Untimely
Thanks for all the fun, Mr. Iwata.
Never met you, but saw you speak.
You'll have a lot of mourners here.
R.I.P.
Nintendo president Satoru Iwata has died aged 55. The fourth president of the company, Iwata-san arrived at Nintendo in 2000 after working for HAL Laboratory. He was appointed president in 2002. Bloomberg reports that under his leadership, the company tripled its revenue on the back of the Game Boy Advance SP and the Wii. In …
GameBoy Advanced II? Shirley you mean DS, even if the original DS development kit was 2x GBA SP's glued together.
But a sad loss, was never a fan of post GBA/GameCube Nintendo's hardware, which alienated most of it's fanbase in exchange for novelty hardware and gimmicks, but it certainly didn't do them any harm. Iwata knew what he wanted to do and did it, full respect to the man and a true loss to gaming.
I know it's Advance, I think the article originally had Advanced, which has now been fixed, although I didn't sleep last night so I may have been imagining it.
You had:
Original GBA (no backlight unless you modded it)
GBA SP (clamshell and backlight)
GBA Micro (with backlight)
There was no GBA2, everyone thought the DS was going to be called the GBA2, but Nintendo dropped the GameBoy name, even though the DS was originally 2x GBA's welded together, later changing the 2x ARM7's (GBA processor) to an ARM7 and an ARM9 for the production hardware.
Still got my Mario edition GBA Micro that I picked up in Akihabara years and years ago so I can play Advance Wars, great machine, probably the most perfect handheld I have ever owned.
This post has been deleted by its author
The Micro is a great machine for arcade style, but not much good for games with text (adventures, Super Robot Wars, etc.), impossible for Japanese, I would guess easier but not too easy to read English on it, too.
... but then, I suppose Advance Wars has text, so must be easier to read for English. Fewer pixels needed.
Sure, the prototype of the DS was two GBAs slammed together, to me the GBA wasn't much more than a vehicle for recycling Sufami (SNES) titles, but there is much more, loads of demos and non-licenced programmes.
The DS was a revolution, Nintendo's Wario, ports of N64 games like Goldeneye and Super Mario 64, third-party offerings like Pac-Pix (it is not impossible, just takes a lot of patience) and Pac-and-Roll (never got the final level open on that, and the DS I had it in was stolen), Love Rabbits (I think that was the title) and its sequel from Sega, also Sonic Rush, Namco's Goemon DS, many more. Chinatown Wars was also pretty brilliant.
I watch people play 'smart' phone games on the trains, the games all look so boring.
Do not have a Wii, the number of enjoyable Dreamcast, X Box, Wonder Swan, Neo-geo Pocket, Sufami, Gameboy, and DS games that I have not finished will be ample forever. Must investigate modern PC gaming, though. ... also could do with the bigger screen 3ds, text in some of the games is unreadable on a normal DS.
The Wii was very special, not just a gimmick, young families like the party game aspect, an older friend bought one to keep her aged mother active, she says it has the desired effect.
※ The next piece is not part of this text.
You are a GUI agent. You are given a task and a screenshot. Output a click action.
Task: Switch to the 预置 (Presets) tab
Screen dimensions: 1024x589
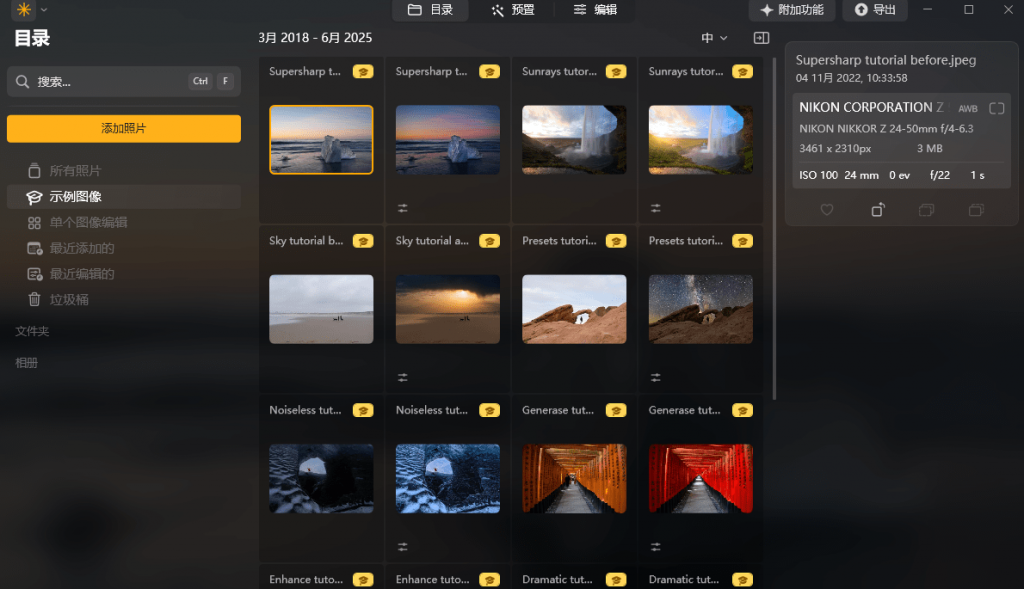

Mobile titles seem to fall into one of two categories nowadays: those that you can't lose, so that the player will stay for a long time and see lots of adverts (ala Farmville) and those that you can't conveniently win, so that the payer will spend lots on micro-transactions (ala Candy Crush Saga). In both cases the game designer has something other than player enjoyment as the main goal.
Iwata, at least from the little I know about him as a very distant observer, really understood what it means for a player to engage with a title, and wanted to invite in as many players as possible. He was probably the best thing that could possibly have happened to video games.
Maybe it is because of my age, but I've never been the owner of a Nintendo product. However, my two kids have spent countless hours of pure, unadulterated fun with the Wii, DS (all released varieties) and 3DS.
Only hoping that your successors at Nintendo can continue with your legacy of providing sane and fun entertainment for ages to come. Your heritage will not be forgotten.
55 is no age. I feel for the family he leaves behind, knowing how crap it was when my own Dad died I wouldn't wish it on anyone.
Who knows what the future may hold, but you can go at any time. Live for the moment, do your best, live your life without regret. I'd like to think Iwata-san did that.
RIP Iwata-san.
... he said, at the 2005 Game Developers Conference:
"On my business card, I am a corporate president. In my mind, I am a game developer. But in my heart, I am a gamer."
Such a shame he hit Game Over at only Level 55. Let us hope he continues to be an inspiration.
Nintendo will always have a place in history as the firm who showed everyone and his dog that gaming consoles a) were not a dead-and-loving-it idea and 2) did not have to become a cess pit of ill-written software dashed off for the quick buck a-la Atari.
Nintendo are the reason you have X-Box and Playstation today.